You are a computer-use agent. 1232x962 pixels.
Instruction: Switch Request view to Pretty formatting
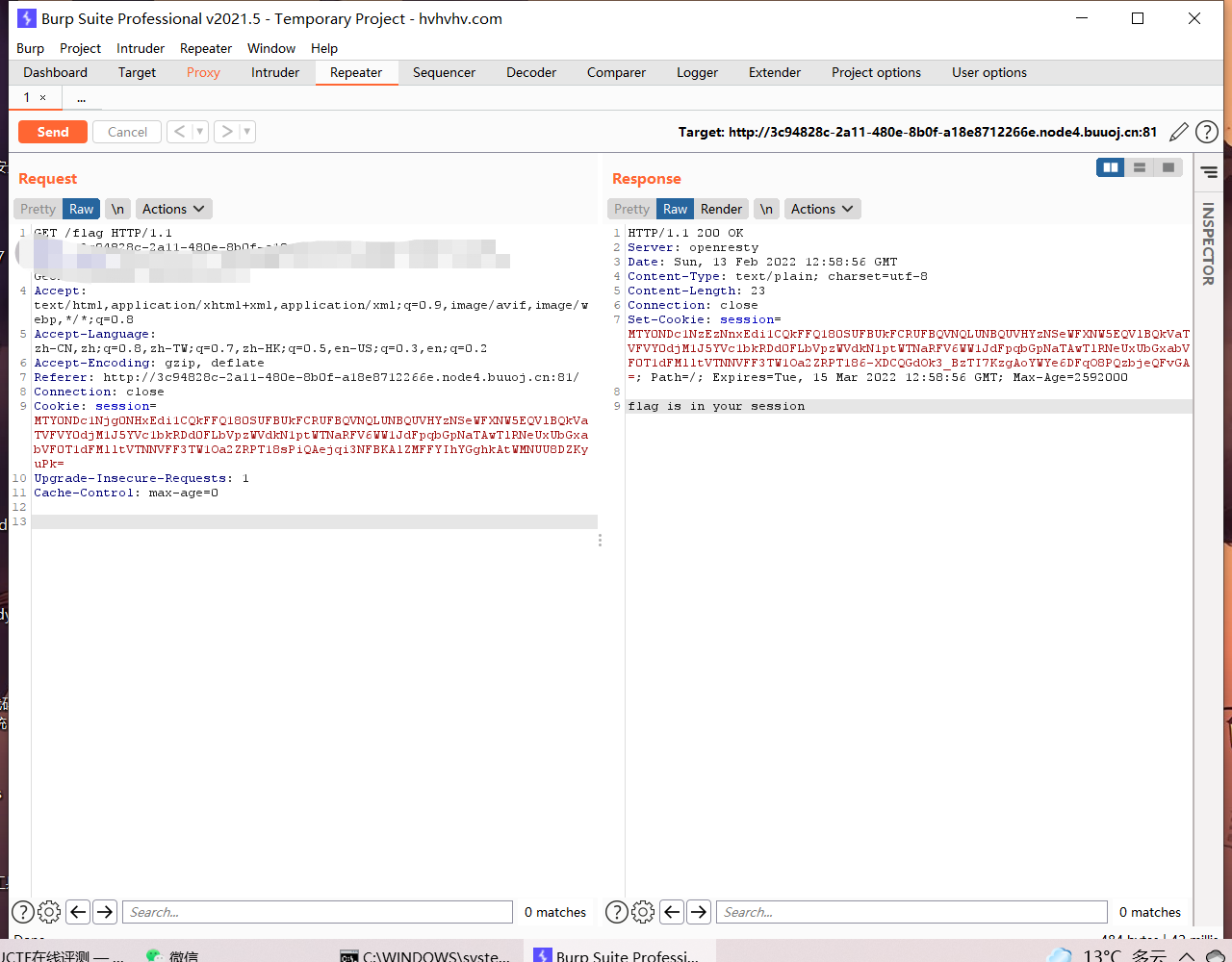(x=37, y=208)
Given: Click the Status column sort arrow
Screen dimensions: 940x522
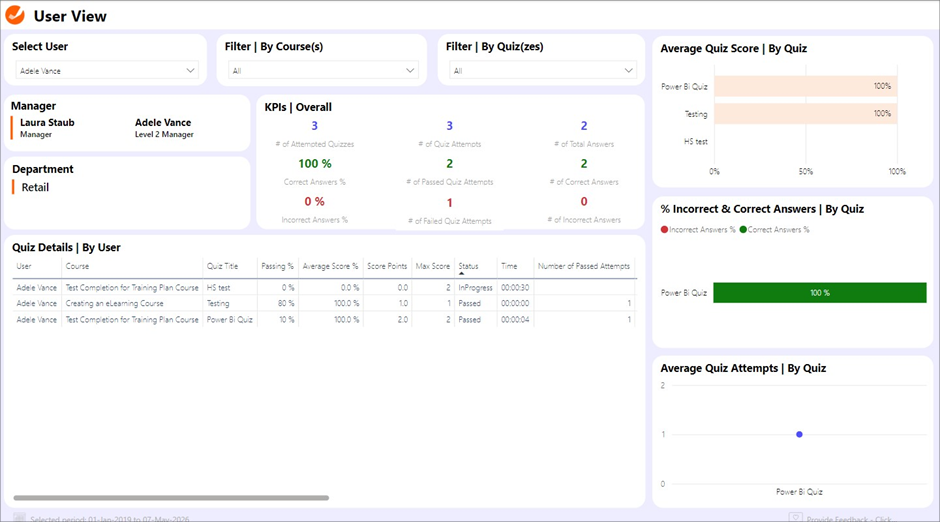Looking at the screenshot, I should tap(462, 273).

...

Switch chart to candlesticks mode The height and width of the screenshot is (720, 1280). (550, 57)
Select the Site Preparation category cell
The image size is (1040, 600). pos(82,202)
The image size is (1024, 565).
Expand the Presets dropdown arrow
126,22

● **GIVEN REQUEST**
Copy out the listing lines starting at the one that contains "You are a computer-use" and ending with the one that contains "Looking at the", both included. Omit the pictures.

● **RIGHT ANSWER**
You are a computer-use agent. 1232x962 pixels.
Instruction: Switch Request view to Pretty formatting
(x=37, y=208)
Given: Click the Status column sort arrow
Screen dimensions: 940x522
Looking at the screenshot, I should tap(462, 273).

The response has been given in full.